Most of us would probably agree that money worries create some of our greatest stress. But it doesn’t have to be that way for our children. It is never too early to start teaching basic concepts and attitudes about money that will serve them well into their advanced years.
I believe if we can talk openly about and teach the following four concepts revolving around money, our children will be better equipped to make wise financial decisions at all stages of their lives:
We do a disservice to our children and teenagers if we merely give money when asked. Even young children understand the concept of work (after all, isn’t that where mom and dad go every day?). Doing extra chores to earn money is usually well received by most children. Notice, I used the word extra, as I believe all children should routinely have chores as a contributing member of the family.
Establish the expectation that your child automatically contributes a portion of his or her money (both from allowance and earned money) to some saving vehicle. As children get older and watch their savings grow, they will be motivated to save even more. As the great Albert Einstein once said, “Compound interest is the eighth wonder of the world. He who understands it, earns it…he who doesn’t…pays it.”

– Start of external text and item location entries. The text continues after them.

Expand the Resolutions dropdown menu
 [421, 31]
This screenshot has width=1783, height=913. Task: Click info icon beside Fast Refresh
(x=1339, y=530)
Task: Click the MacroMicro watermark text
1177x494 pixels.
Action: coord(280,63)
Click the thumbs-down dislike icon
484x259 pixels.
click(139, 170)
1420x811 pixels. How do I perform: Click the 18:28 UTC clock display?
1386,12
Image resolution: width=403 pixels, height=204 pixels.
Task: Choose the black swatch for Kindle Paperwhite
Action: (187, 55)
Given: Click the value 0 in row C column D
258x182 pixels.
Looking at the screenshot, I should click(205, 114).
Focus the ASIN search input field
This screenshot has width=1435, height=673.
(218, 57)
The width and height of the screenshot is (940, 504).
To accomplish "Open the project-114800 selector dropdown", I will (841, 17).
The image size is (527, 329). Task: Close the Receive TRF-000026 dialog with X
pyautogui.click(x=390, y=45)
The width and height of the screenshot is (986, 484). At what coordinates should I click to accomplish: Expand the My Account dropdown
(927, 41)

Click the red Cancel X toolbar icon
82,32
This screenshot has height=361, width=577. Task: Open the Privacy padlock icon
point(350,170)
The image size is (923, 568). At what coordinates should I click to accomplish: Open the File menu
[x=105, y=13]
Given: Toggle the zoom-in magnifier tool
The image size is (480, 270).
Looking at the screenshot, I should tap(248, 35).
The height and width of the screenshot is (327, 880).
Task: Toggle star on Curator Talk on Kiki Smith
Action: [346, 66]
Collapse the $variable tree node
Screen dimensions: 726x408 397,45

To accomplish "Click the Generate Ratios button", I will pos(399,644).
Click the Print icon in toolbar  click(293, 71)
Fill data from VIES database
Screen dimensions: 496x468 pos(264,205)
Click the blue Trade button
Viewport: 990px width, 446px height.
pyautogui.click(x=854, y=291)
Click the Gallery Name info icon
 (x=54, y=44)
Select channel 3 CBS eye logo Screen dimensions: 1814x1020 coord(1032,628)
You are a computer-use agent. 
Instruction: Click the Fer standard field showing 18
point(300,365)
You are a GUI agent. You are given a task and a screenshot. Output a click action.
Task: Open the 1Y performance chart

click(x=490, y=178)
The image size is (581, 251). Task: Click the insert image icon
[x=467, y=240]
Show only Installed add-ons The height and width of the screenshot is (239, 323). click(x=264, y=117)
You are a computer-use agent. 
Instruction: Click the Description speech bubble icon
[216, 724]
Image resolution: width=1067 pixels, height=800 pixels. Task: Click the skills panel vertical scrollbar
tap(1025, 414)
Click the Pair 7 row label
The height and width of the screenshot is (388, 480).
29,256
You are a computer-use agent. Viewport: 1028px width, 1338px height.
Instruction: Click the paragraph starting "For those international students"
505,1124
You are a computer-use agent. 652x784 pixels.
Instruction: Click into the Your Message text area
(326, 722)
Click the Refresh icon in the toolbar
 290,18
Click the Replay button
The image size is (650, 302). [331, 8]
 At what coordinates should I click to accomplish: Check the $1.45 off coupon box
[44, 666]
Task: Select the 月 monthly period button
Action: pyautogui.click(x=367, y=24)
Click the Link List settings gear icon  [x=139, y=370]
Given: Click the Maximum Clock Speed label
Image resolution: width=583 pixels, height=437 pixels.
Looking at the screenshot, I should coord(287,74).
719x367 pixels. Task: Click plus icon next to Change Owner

Instilling the importance of thinking about and giving to others not only builds character and values, it also sets the stage for philanthropy later in life. Elementary age children also have an innate desire to be altruistic as they broaden their experiences and understanding of the world beyond themselves.
If the first three concepts are established, then the concept of budgeting and spending wisely comes more easily. Also children and teenagers tend to curtail their spending while weighing wants versus needs if they understand the power of money.
So instead of dreading another April 15th, enjoy it like I do!